Unserer Meinung nach darf Stadtentwicklung in Zeiten des Klimawandels nicht mehr nach dem unreflektierten Schema „Bauen! Bauen! Bauen!“ betrieben werden. Auch in der Wohnungspolitik müssen zukunftsfähige Konzepte wie beispielsweise die Aktivierung von Leerständen durch Gebäudeumnutzungen (Büros, Fabriken, Shoppingcenter) bei gleichzeitiger Herstellung zusätzlicher Grünanlagen und dem Schutz vorhandener Grünflächen umgesetzt werden.
GESUNDHEIT
„Städte sind im Vergleich zum Umland oft stärker belastet durch Überwärmung, hohe Konzentration von Feinstaub und anderen Luftschadstoffen sowie durch Lärm. […] Der Klimawandel wird diese Belastungen erheblich verstärken. […] Solche Belastungsfaktoren führen […] zu erheblichen gesundheitlichen Beeinträchtigungen und zu erhöhten Krankheits- und Sterblichkeitsraten. […] Über ihre regulierenden Ökosystemleistungen hilft die Stadtnatur, die geschilderten Belastungen zu reduzieren. So binden Bäume und andere Vegetationselemente Feinstoff und weitere Luftschadstoffe […] und mindern über Beschattung und Verdunstungskühle die Hitzebelastung.“ (S. 25) „Stadtnatur vermindert nicht nur Umweltbelastungen, sondern begünstigt auch unmittelbar die physische und psychische Gesundheit der Menschen.“ (S. 26) (https://www.ufz.de/export/data/global/190506_TEEB_DE_Broschuere_KF_Bericht3_Stadt_BF.pdf)

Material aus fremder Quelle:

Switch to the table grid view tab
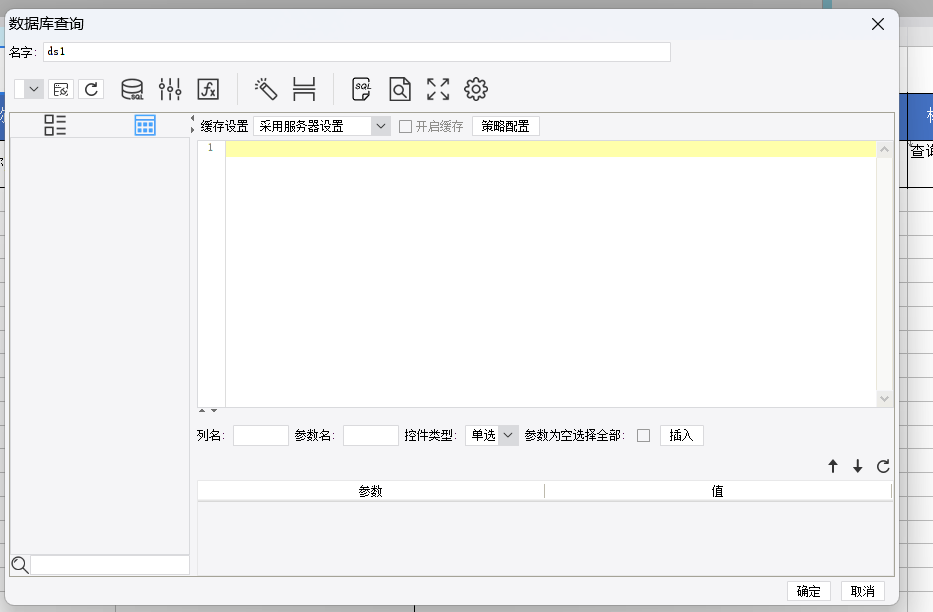Viewport: 933px width, 612px height. [x=145, y=125]
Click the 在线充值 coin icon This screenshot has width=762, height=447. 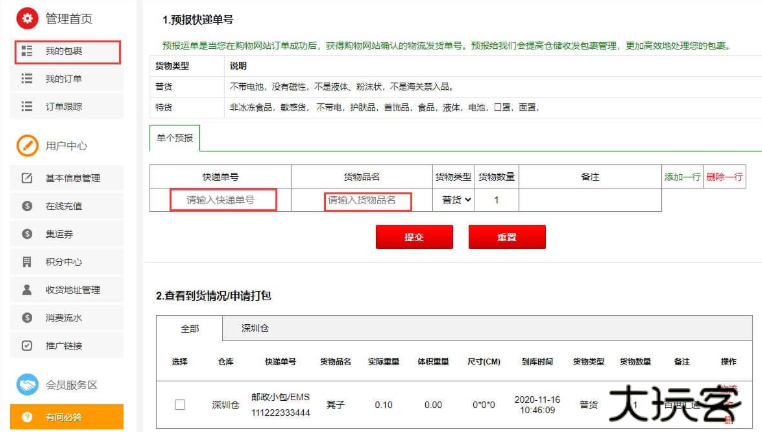[x=27, y=206]
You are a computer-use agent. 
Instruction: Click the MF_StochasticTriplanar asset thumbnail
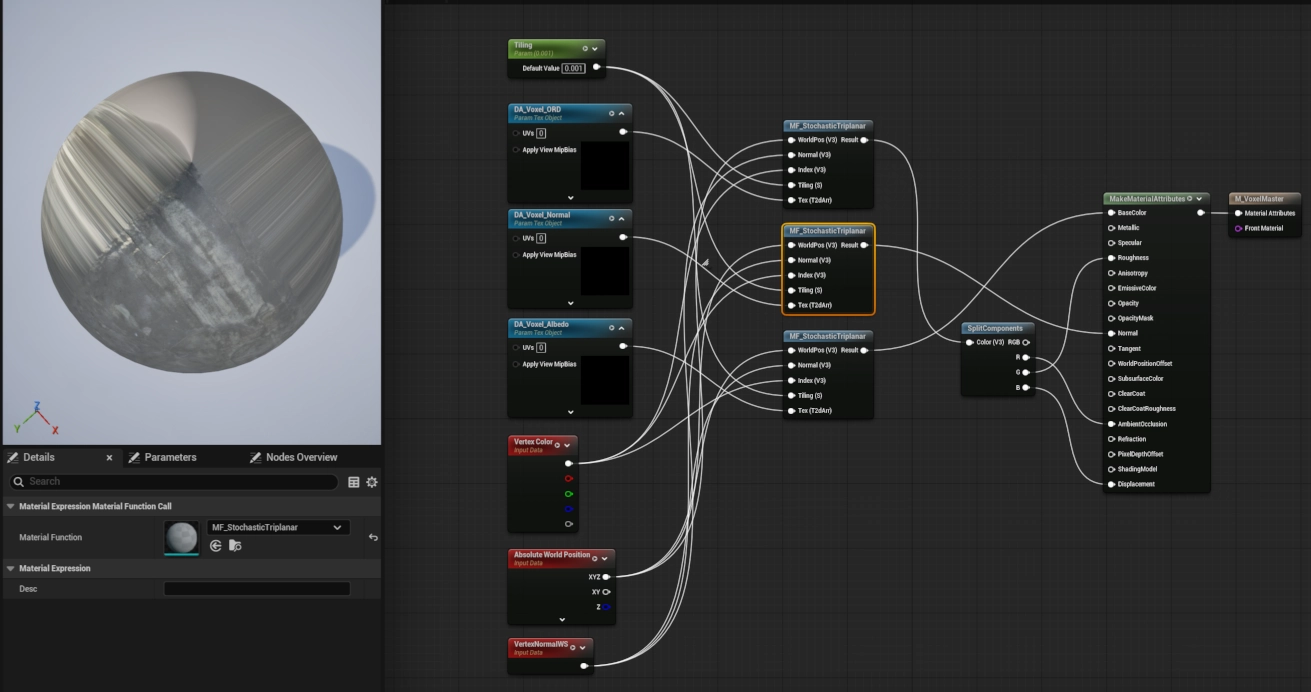tap(182, 538)
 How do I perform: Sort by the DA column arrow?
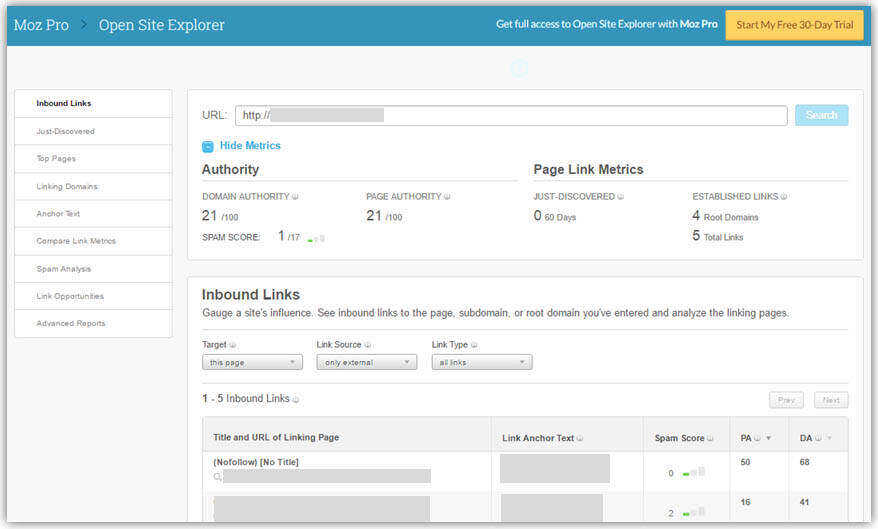(x=829, y=438)
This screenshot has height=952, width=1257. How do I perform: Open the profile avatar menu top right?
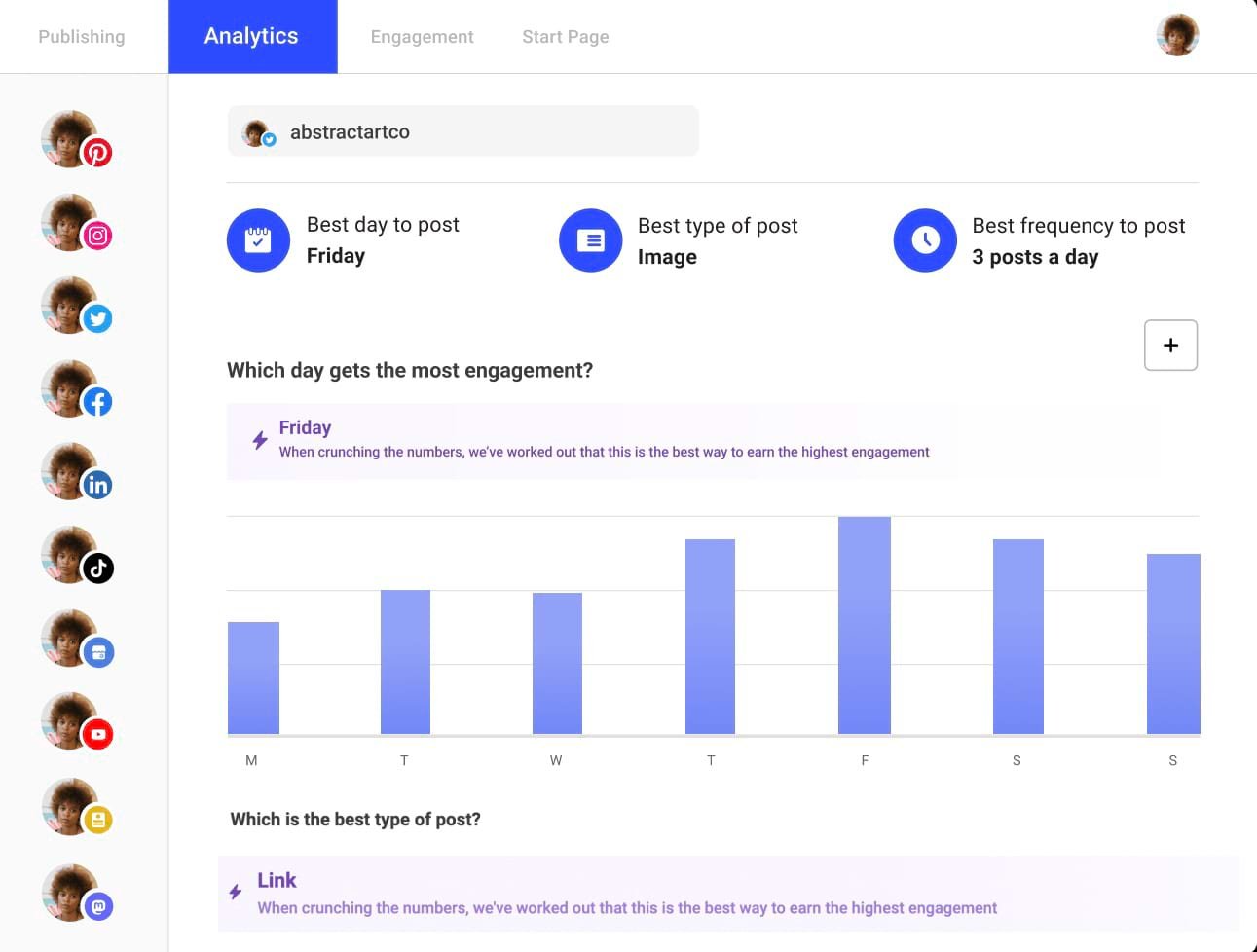[x=1177, y=35]
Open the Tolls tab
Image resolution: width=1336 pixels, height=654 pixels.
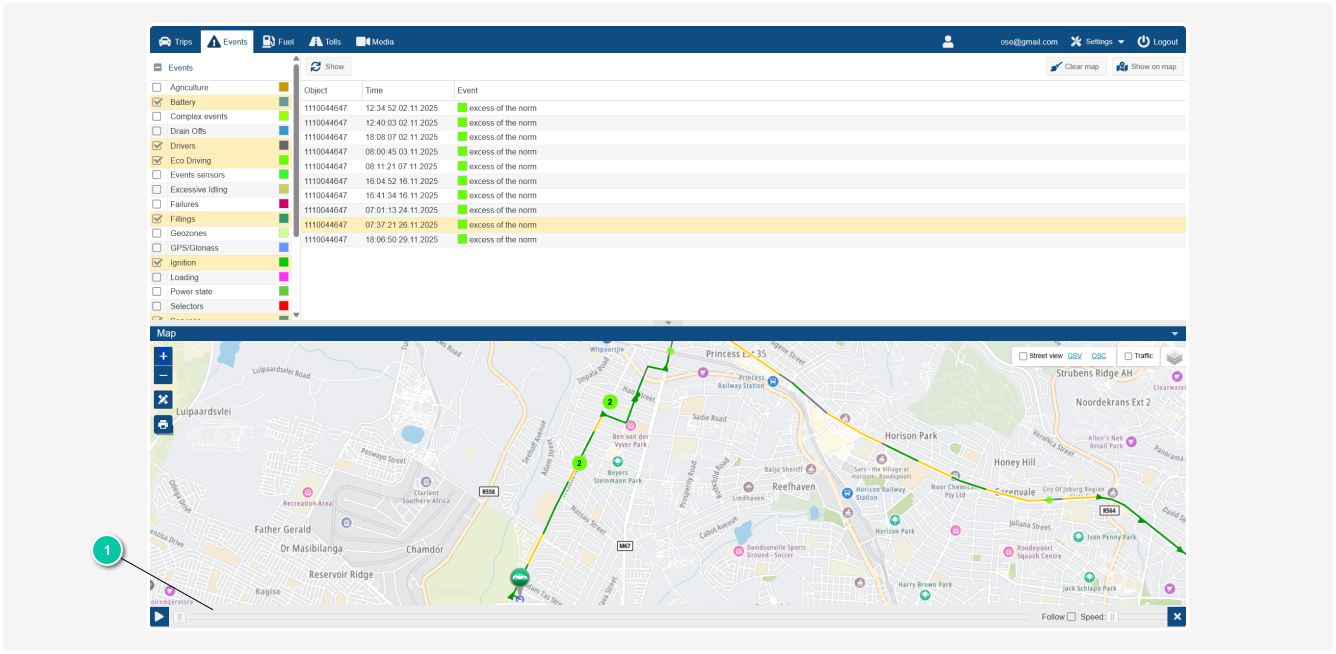pos(325,42)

Das vergangene Jahr war in Berlin das heißeste seit Beginn der Wetteraufzeichnungen. Etwa 490 Menschen sind 2020 an den Folgen der großen Hitzewelle in Berlin gestorben. Das geht aus Berechnungen des Robert-Koch-Instituts hervor. „Als Folge des Klimawandels treten in Deutschland seit etwa der Jahrtausendwende Hitzewellen in einer ungewöhnlichen Häufigkeit auf“, schreibt das Institut in seinem Bericht. „Starke und/oder längere Hitzewellen führen dabei regelmäßig zu einer erhöhten Mortalität, besonders in den älteren Altersgruppen.“ (https://www.rki.de/DE/Content/Infekt/EpidBull/Archiv/2019/Ausgaben/23_19.pdf?__blob=publicationFile)
Dringender Handlungsbedarf liegt damit auf der Hand. Bereits 2011 arbeitete der Stadtentwicklungsplan Klima die Anpassung Berlins an die Folgen des Klimawandels als zentrale Aufgabe der Stadtentwicklung heraus. (https://www.stadtentwicklung.berlin.de/planen/stadtentwicklungsplanung/download/klima/step_klima_broschuere.pdf , S. 24 f. )
BÜRGERINNENBETEILIGUNG
Die grundlegende Verbesserung der Beteiligung der BürgerInnen an der Stadtentwicklung ist für die Politik eine große Aufgabe. Es bedarf hier zusätzlicher landesrechtlicher Regelungen, um die Interessen und den Sachverstand von Planungsbetroffenen in alle relevanten Bau- und Planungsprozesse einzubeziehen. Beispielsweise muss endlich auch im Baugenehmigungsverfahren eine verbindliche BürgerInnenbeteiligung eingeführt werden. In den Bauplanungsverfahren muss aus der bestehenden Mitwirkung die Mitbestimmung von BürgerInnen werden.
BAURECHT/FLÄCHENPLANUNG
Der Flächennutzungsplan (FNP) 2015, also die vorbereitende Bauleitplanung, der Stadtentwicklungsplan Wohnen (StEP) 2030 und die Bauordnung für Berlin (BauO Bln) sind die Grundlagen aller Arten des Planens und Genehmigens von Verdichtungen. Die neuen Anforderungen an die Stadtentwicklung, die sich aus Klimawandel und Pandemie ergeben, müssen schnellstmöglich in die einschlägigen Gesetze und Planungsgrundlagen aufgenommen werden. In den Fokus gehören eine weniger verdichtete Bauweise und die Berücksichtigung des gestiegenen Bedarfs an Grün- und Sozialflächen.